And so 150 Londoners involved in public services or community-based activities were invited to a reception at the Great Court of the British Museum. In the words of one GLA official, ‘the mayor is recognising the contribution of every Londoner to London’. He continued: ‘Ordinary Londoners – that’s what London is about.’

Around architect Norman Foster’s civic circle, to the chimes of the Mangrove steel band, here was Ken’s desired hubbub of ordinariness and diversity. A police officer talking to a woman in bright pink African dress, Ken flitting around thanking everybody. Ken said he had written to community organisations saying, ‘send us, not the bosses and bureaucrats, but the people who actually do something’.

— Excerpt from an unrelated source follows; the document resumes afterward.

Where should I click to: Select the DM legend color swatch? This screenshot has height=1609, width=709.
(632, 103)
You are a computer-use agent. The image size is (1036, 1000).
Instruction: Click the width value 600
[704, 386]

As the managing editor of a community paper pointed out to me, there was a faux radicalism about all of this. Ken pointed to the museum reading room ‘where Karl Marx sat when he planned a great revolutionary new world’ – drawing a link between that and his own activities. ‘Why is Tesco paying for the wine?’, asked the newspaper editor. ‘There is an agenda to everything.’ What’s the agenda? ‘Propoganda’, he replied, without pause. On cue, a woman appeared in a wheelchair and Ken leant over her like a concerned father. The cameras flashed.

As well as the digs at the bosses and bureaucrats, Ken intimated that the event would ‘upset the Daily Mail and the Evening Standard‘. What was that all about? ‘I don’t know’, shrugged a GLA press officer. ‘The Standard wrote an okay piece, and the Daily Mail hasn’t covered it.’

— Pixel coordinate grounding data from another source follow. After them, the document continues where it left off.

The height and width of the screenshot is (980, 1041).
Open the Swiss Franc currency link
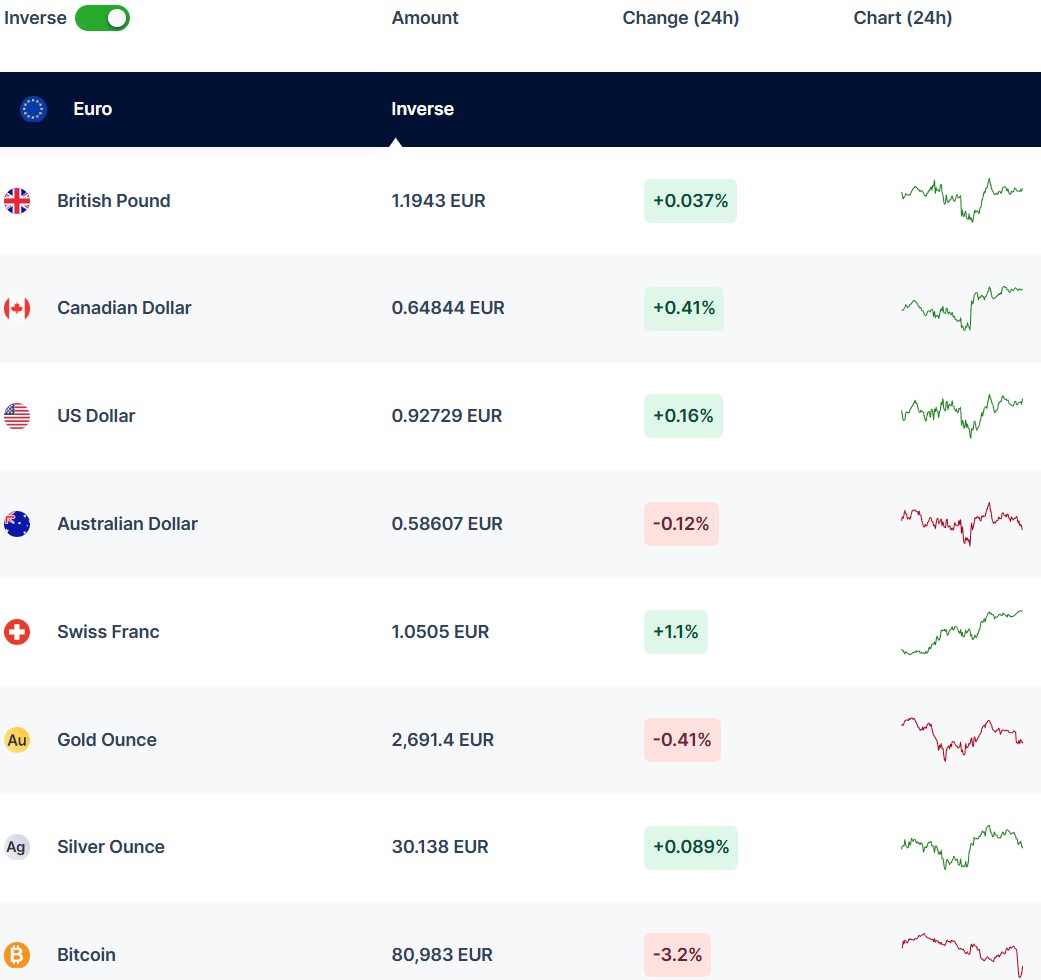click(108, 632)
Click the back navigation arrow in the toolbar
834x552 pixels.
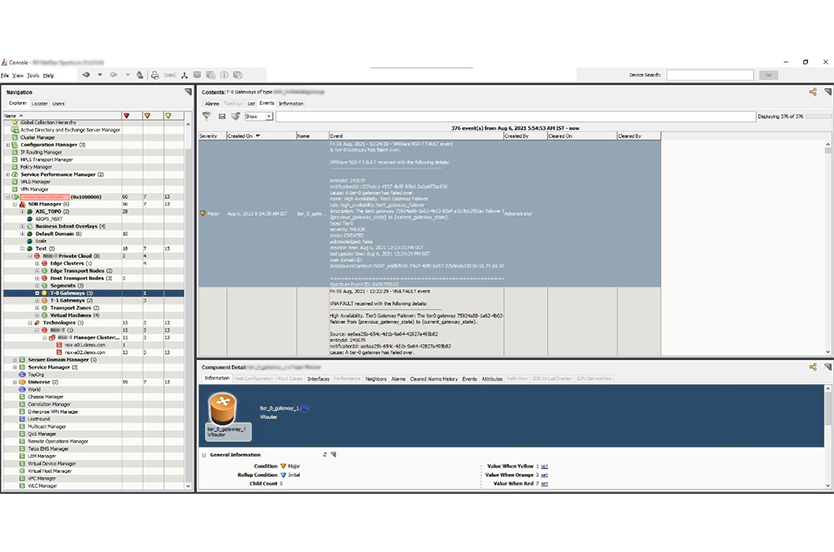coord(87,75)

The GLA is an organisation without much of a mission and with even fewer powers, desperately searching for something to justify its existence. (Its major achievement to date has been to ban pigeon-feeding in Trafalgar Square.) Dressing in the garb of ‘the people’, then, seems like one way in which it can give its life some meaning. On the evening, a blue ‘Lond’ and a red ‘on’ floated around on the wall of the Great Court. The ‘on’, a GLA official told me, can be any cultural symbol, depending on the event – if it was an Irish event, it would be a shamrock; if it was an event for deaf people, it would be a signing symbol. The GLA brand is made of whichever cultural group they happen to have got together on that particular evening.

But any attempt to brand an essentially bureaucratic institution as a community of ‘real people’ is bound to be contrived. One GLA strategy officer worried that ‘some people here tonight are a bit bemused’. They were just ‘plucked out of a community group, they’re not quite sure why they are here, or who nominated them’.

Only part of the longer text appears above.